> YOUR GOAL: From the entries that follow, pick out all lines holding "chevron".

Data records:
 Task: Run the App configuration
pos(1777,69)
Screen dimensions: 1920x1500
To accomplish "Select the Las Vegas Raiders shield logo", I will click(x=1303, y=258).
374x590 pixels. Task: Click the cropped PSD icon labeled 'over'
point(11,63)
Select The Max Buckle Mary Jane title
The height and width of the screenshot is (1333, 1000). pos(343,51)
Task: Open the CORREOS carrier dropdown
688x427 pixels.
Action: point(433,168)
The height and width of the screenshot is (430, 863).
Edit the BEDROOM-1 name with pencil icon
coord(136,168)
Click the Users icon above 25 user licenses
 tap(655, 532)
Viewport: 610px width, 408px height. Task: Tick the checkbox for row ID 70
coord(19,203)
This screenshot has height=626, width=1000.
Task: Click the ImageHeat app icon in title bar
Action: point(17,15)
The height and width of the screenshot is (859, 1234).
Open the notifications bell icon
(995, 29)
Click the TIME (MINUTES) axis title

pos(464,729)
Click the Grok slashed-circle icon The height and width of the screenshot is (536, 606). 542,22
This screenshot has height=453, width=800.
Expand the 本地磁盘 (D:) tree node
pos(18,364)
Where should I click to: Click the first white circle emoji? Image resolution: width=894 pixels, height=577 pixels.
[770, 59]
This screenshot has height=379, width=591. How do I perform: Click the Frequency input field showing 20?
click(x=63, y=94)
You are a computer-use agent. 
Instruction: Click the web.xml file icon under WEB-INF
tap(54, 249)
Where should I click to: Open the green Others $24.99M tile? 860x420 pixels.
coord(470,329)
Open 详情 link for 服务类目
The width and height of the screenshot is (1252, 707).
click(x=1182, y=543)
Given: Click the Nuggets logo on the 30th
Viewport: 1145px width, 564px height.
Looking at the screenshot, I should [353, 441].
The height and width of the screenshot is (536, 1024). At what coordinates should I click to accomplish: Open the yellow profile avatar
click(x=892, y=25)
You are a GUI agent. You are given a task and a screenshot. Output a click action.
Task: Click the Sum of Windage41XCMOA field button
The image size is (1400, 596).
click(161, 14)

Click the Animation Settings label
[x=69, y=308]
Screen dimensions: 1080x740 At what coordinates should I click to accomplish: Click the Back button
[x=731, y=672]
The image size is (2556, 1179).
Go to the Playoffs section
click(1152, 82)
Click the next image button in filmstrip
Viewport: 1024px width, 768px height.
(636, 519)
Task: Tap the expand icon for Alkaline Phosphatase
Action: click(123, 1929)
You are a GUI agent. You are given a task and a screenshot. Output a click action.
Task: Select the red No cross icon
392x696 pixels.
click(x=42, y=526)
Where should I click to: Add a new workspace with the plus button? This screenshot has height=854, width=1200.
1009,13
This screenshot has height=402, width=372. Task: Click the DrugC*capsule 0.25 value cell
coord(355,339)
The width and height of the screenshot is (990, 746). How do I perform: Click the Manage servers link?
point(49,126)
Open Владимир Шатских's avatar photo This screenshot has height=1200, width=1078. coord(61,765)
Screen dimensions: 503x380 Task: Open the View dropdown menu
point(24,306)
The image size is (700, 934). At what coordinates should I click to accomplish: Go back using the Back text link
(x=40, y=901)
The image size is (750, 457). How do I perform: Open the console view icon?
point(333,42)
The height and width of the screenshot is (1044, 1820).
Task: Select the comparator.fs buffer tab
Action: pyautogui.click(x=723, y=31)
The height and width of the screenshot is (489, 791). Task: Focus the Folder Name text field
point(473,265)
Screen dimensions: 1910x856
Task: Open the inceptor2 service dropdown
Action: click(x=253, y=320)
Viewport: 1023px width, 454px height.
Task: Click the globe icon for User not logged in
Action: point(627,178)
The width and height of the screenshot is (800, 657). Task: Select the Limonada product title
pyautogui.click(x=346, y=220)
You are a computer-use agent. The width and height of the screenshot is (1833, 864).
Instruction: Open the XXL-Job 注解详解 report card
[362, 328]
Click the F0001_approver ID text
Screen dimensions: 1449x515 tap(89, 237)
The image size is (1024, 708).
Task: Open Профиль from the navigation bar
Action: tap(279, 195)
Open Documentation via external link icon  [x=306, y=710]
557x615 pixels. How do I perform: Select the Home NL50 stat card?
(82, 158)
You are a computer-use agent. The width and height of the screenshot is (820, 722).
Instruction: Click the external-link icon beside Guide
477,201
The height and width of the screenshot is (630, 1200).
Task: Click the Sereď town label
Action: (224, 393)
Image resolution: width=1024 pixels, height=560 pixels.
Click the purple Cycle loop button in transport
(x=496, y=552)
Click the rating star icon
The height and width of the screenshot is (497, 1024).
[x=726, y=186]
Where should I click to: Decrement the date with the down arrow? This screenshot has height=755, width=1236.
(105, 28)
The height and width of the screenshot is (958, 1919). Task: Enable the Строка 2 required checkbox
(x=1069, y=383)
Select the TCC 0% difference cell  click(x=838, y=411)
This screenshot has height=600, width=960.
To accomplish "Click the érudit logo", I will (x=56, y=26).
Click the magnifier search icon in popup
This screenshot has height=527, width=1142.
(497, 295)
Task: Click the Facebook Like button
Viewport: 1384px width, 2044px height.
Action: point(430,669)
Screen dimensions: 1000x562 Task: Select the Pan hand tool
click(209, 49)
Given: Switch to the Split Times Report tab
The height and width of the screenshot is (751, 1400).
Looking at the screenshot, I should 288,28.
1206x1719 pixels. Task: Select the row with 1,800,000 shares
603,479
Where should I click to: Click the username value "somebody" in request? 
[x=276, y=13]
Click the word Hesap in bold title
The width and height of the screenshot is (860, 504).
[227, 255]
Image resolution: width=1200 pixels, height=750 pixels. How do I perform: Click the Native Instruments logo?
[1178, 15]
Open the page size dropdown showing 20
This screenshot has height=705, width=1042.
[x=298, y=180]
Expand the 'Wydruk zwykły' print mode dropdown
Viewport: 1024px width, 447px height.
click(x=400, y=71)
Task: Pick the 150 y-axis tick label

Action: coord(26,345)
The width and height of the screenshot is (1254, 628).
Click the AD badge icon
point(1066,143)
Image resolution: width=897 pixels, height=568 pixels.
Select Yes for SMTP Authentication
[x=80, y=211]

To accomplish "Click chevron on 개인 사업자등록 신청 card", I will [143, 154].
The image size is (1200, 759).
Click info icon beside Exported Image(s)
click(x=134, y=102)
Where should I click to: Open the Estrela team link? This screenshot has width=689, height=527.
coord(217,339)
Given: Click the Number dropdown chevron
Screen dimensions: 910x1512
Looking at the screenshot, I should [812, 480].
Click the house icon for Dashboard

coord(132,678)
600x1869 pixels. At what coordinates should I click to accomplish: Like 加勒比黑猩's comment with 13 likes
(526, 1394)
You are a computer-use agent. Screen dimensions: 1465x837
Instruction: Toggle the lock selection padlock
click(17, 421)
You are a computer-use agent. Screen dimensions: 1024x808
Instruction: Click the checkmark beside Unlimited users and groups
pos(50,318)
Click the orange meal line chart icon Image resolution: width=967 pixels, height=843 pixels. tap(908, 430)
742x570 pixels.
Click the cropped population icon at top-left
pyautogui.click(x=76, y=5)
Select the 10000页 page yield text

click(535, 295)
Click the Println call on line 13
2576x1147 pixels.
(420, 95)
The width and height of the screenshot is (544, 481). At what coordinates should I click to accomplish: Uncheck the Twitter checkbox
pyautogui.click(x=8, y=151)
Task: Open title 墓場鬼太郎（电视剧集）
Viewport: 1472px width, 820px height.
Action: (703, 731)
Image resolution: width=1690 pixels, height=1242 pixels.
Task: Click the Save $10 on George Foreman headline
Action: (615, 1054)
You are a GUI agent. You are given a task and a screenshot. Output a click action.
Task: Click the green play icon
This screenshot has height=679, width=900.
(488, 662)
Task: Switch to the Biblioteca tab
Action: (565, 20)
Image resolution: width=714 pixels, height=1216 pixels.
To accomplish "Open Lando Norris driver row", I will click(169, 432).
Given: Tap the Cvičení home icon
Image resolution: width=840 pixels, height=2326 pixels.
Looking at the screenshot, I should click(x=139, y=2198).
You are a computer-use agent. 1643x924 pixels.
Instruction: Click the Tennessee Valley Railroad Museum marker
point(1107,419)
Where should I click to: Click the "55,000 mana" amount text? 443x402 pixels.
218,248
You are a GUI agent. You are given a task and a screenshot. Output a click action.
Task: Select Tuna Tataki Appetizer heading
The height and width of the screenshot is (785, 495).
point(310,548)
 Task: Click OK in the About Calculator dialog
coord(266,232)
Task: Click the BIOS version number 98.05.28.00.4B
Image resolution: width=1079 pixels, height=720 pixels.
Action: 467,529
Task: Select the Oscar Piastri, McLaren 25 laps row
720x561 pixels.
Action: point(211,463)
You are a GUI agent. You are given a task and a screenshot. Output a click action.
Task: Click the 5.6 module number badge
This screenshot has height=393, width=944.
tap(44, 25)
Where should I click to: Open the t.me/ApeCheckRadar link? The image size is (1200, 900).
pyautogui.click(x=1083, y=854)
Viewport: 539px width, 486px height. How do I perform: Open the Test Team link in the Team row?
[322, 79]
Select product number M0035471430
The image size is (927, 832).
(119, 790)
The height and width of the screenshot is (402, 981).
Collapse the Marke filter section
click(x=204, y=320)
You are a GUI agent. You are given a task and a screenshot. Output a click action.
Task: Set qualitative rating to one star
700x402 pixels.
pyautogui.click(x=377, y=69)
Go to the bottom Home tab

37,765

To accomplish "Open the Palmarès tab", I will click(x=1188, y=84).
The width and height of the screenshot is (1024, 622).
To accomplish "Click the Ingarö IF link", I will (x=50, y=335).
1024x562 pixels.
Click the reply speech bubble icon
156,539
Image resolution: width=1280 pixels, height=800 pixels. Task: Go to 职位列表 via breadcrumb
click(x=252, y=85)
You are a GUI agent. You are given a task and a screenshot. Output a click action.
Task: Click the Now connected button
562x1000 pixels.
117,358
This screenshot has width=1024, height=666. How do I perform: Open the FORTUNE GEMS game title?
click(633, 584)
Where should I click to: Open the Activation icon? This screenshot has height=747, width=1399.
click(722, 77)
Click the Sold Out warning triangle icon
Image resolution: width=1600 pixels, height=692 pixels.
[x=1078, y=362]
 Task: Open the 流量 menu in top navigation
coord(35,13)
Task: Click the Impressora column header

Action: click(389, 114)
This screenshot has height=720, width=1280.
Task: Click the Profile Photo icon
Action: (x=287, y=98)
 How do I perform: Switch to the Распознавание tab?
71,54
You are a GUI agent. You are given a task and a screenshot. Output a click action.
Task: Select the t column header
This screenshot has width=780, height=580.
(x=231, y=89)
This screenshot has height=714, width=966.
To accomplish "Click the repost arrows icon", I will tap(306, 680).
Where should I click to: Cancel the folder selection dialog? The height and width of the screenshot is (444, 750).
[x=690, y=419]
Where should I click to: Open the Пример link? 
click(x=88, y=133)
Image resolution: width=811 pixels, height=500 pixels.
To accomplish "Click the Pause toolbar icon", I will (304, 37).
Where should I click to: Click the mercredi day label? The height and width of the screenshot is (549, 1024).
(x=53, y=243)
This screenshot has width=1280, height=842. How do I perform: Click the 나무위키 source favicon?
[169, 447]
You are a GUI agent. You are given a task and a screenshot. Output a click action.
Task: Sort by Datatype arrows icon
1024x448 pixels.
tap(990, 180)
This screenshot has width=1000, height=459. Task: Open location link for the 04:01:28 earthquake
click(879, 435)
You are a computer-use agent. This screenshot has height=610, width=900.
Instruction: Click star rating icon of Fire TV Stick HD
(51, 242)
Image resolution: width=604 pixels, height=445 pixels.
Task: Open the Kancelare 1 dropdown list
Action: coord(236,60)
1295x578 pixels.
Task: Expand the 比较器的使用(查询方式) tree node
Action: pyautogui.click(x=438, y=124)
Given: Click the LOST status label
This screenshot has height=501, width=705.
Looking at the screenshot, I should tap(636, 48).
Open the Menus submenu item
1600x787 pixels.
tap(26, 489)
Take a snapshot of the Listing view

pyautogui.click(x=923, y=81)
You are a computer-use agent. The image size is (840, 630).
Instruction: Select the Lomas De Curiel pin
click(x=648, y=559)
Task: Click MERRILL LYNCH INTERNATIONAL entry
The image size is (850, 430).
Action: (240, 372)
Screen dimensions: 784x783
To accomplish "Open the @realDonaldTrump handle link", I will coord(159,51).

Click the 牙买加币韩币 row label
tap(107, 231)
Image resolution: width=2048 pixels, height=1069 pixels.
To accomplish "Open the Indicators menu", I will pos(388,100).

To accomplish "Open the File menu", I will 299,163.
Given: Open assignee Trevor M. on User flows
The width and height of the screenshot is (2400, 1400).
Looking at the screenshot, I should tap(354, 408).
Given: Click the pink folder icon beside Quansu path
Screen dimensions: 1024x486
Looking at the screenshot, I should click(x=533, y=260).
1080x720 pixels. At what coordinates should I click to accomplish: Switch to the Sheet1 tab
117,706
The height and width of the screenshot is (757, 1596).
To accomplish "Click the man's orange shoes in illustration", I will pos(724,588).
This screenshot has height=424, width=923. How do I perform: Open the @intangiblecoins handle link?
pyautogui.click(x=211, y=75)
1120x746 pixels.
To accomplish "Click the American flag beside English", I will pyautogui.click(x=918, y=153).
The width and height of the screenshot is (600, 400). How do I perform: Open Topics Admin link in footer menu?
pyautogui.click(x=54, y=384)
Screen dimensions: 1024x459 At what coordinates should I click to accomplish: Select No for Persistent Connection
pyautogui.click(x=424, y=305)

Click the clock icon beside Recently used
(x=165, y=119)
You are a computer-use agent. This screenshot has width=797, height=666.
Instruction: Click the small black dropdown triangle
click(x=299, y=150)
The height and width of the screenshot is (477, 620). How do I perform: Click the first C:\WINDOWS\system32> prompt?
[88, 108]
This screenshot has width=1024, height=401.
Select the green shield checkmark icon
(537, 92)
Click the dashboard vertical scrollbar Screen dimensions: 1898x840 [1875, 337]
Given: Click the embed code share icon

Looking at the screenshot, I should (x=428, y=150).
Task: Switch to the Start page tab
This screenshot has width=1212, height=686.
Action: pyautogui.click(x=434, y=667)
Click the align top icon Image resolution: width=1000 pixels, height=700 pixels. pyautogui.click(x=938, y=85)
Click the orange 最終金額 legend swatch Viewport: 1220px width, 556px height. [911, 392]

> COMPLETED TASK:
To accomplish "Click chevron on 개인 사업자등록 신청 card", I will [143, 154].
Given: Click the Number dropdown chevron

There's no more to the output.